People often get confused between technology and application. Applications are easier to articulate because you’re building on top of a technology that is well established. You don’t have to explain what the Internet is. Because people already know what the Internet is! You don’t have to explain what an Android phone is because people already have an Android phone in their hands. But imagine a company like Xilinx or Nvidia trying to explain what a GPU is in the 1980s and 1990s. It would be difficult. So, a foundational technology company like us always faces this issue. That’s why we are a long-term game.
“Fortunately, for us, customers are well aware of the problem. There are so many places where the tech can be applied, and we are getting interest from different quarters.”
Q. What kind of partnership opportunities are there for like-minded firms to partner with CynLr?
Nikhil Ramaswamy: We are absolutely open to partnerships. We, being a technology company, are going to depend on a fairly broad network of partners, who would either be custom system engineering companies, or productized companies like Ace Micromatic Group. Also, the last mile delivery is going to be done by system integrators. Overall, there are two types of partnerships here – technology partnerships and application partnerships.
Gokul NA: Any technology can be brought into usefulness only through an application. So we are open to all application partnerships. Our tech can be applied to part tending, part assembly, and part inspection from an application perspective. On the other hand, there are technology partnerships that help us enhance our features. For instance, we could partner with vision manufacturers, camera manufacturers, robotic arm manufacturers, or even augmentation systems.

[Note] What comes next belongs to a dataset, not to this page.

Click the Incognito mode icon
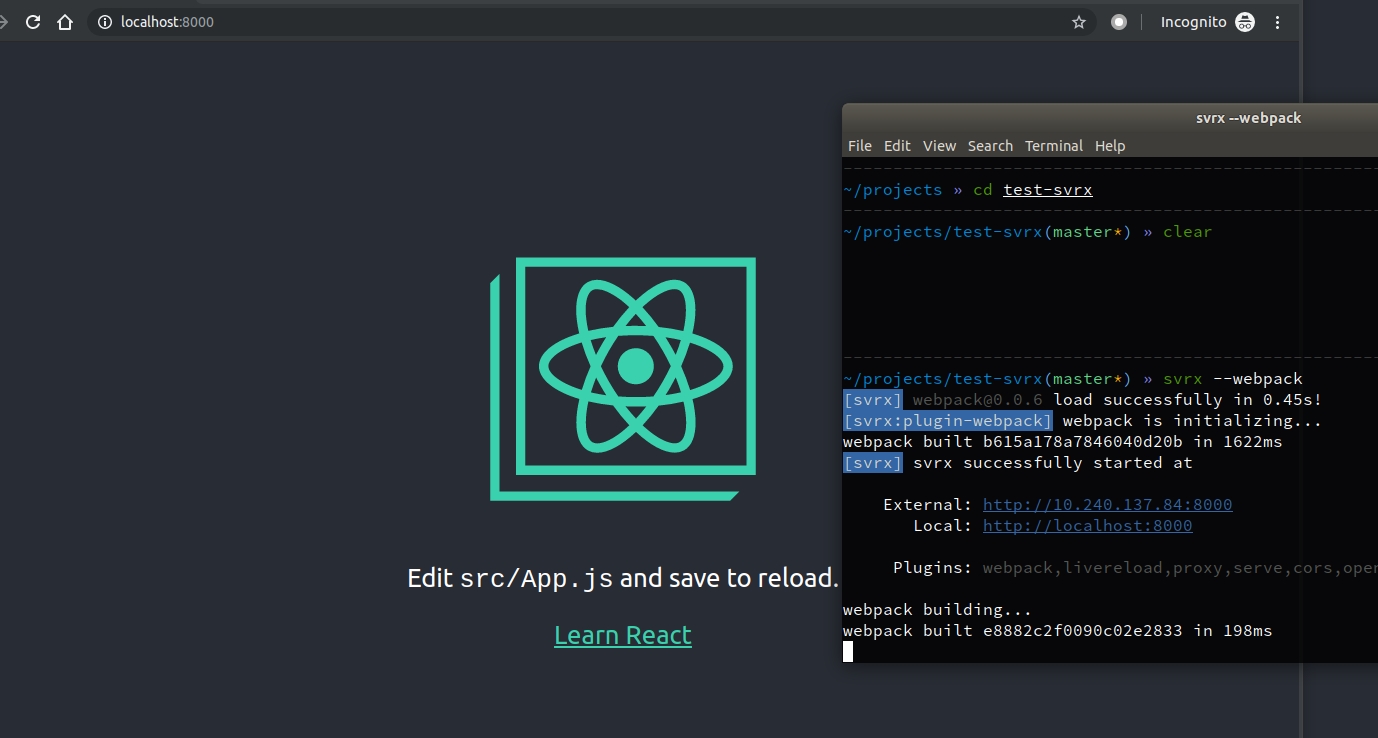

Q. What are your general hiring trends?
Gokul NA: We have grown from an eight-member team to a twenty-member team in this last quarter. By the end of this year, we will have a fifty-member team. So we’re actively recruiting for a wide variety of roles. There is a fair split between the engineering roles and the non-engineering roles. As we speak we are gearing to visit top engineering colleges in the country to recruit for fresher roles.
We hire freshers as well as experienced professionals. Simply put, there are two kinds of problems – unexplored problems and unsolved problems. Unexplored problems are easier to solve, for which you can actually get industry best practice experts. Unsolved problems are where people have a lot of opinions. So it’s harder to make them unlearn and then relearn, which is why we hire people who will have a fresh perspective about things. When it comes to certain platforms, tools and technologies, we try to bring in experts.

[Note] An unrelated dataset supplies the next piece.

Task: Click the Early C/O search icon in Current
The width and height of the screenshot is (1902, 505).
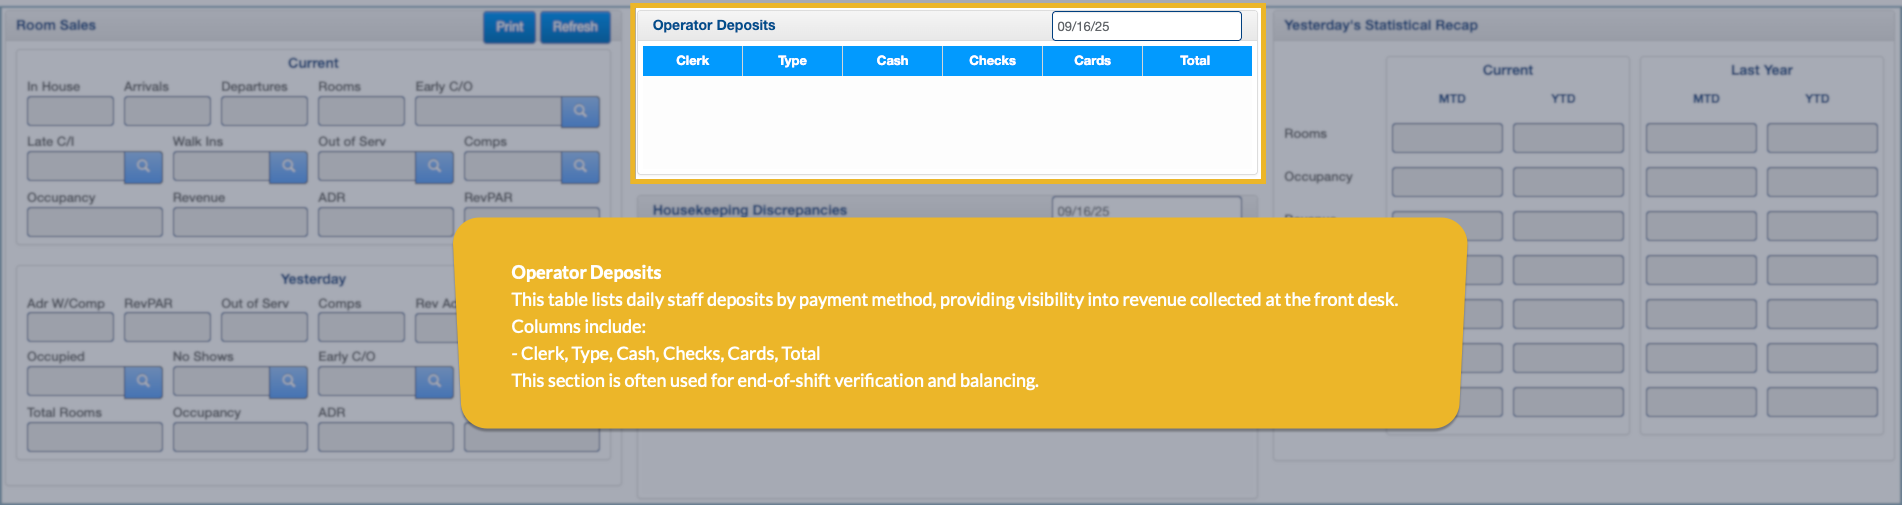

“If you see the books that are there in our library, you will see a wide gamut of books, even medical books or legal books!”
Nikhil Ramaswamy: On the engineering side, being in the robotics and vision space, there’s a very broad spectrum of roles. We have all the disciplines coming together. So we hire electronics engineers, mechanical engineers, software engineers, instrumentation engineers, and people with a science background. Some of our engineers are currently working on neuroscience and neuroscience research, trying to validate our algorithms with how human vision works.
Q. What’s next for CynLr?
Nikhil Ramaswamy: As a part of this commercialization plan, we have a goal to establish our presence in at least one country along with India. We’ll be looking to expand to the US, Germany, and western Europe in the future. In India, we are expanding our headquarters in Bangalore and moving to a much larger space. We also aim to have an Experience Center for customers to come and experience what the future of manufacturing is going to look like.
Gokul NA: We’re also looking for domain expansion. Right now, predominantly, our customers are from the automotive sector. In the future, we also want to expand into the electronic assembly market, especially mobile and gadget manufacturing, and even logistics.